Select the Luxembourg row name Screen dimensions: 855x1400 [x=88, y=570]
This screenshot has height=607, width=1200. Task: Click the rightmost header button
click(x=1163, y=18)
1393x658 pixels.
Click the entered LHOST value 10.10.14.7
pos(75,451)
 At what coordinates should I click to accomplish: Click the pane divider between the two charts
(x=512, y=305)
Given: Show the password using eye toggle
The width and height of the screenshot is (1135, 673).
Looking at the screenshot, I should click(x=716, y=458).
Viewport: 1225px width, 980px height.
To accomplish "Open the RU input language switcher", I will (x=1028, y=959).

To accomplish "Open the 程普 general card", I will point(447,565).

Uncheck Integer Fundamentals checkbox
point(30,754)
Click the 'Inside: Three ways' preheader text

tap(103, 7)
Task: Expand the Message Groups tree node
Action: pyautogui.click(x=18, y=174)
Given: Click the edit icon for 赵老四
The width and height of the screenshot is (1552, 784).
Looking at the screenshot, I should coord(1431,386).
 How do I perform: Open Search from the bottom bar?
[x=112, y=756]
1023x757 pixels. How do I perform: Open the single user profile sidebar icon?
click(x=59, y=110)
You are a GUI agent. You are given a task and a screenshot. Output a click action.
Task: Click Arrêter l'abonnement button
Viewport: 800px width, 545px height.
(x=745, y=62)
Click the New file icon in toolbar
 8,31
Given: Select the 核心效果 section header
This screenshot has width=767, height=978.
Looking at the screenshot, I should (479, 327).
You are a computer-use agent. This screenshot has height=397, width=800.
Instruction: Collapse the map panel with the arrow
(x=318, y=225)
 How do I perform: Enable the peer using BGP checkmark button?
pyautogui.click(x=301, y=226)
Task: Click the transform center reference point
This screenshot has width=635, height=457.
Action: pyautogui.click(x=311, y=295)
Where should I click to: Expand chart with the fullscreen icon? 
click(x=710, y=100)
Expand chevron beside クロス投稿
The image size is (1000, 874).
===============
▶ **Assignment**: Whatever lines appear above, reproduce every one of them exactly.

▶ **Expected answer**:
Select the Luxembourg row name Screen dimensions: 855x1400 [x=88, y=570]
This screenshot has height=607, width=1200. Task: Click the rightmost header button
click(x=1163, y=18)
1393x658 pixels.
Click the entered LHOST value 10.10.14.7
pos(75,451)
 At what coordinates should I click to accomplish: Click the pane divider between the two charts
(x=512, y=305)
Given: Show the password using eye toggle
The width and height of the screenshot is (1135, 673).
Looking at the screenshot, I should click(x=716, y=458).
Viewport: 1225px width, 980px height.
To accomplish "Open the RU input language switcher", I will (x=1028, y=959).

To accomplish "Open the 程普 general card", I will point(447,565).

Uncheck Integer Fundamentals checkbox
point(30,754)
Click the 'Inside: Three ways' preheader text

tap(103, 7)
Task: Expand the Message Groups tree node
Action: pyautogui.click(x=18, y=174)
Given: Click the edit icon for 赵老四
The width and height of the screenshot is (1552, 784).
Looking at the screenshot, I should coord(1431,386).
 How do I perform: Open Search from the bottom bar?
[x=112, y=756]
1023x757 pixels. How do I perform: Open the single user profile sidebar icon?
click(x=59, y=110)
You are a GUI agent. You are given a task and a screenshot. Output a click action.
Task: Click Arrêter l'abonnement button
Viewport: 800px width, 545px height.
(x=745, y=62)
Click the New file icon in toolbar
 8,31
Given: Select the 核心效果 section header
This screenshot has width=767, height=978.
Looking at the screenshot, I should (479, 327).
You are a computer-use agent. This screenshot has height=397, width=800.
Instruction: Collapse the map panel with the arrow
(x=318, y=225)
 How do I perform: Enable the peer using BGP checkmark button?
pyautogui.click(x=301, y=226)
Task: Click the transform center reference point
This screenshot has width=635, height=457.
Action: pyautogui.click(x=311, y=295)
Where should I click to: Expand chart with the fullscreen icon? 
click(x=710, y=100)
Expand chevron beside クロス投稿
The image size is (1000, 874).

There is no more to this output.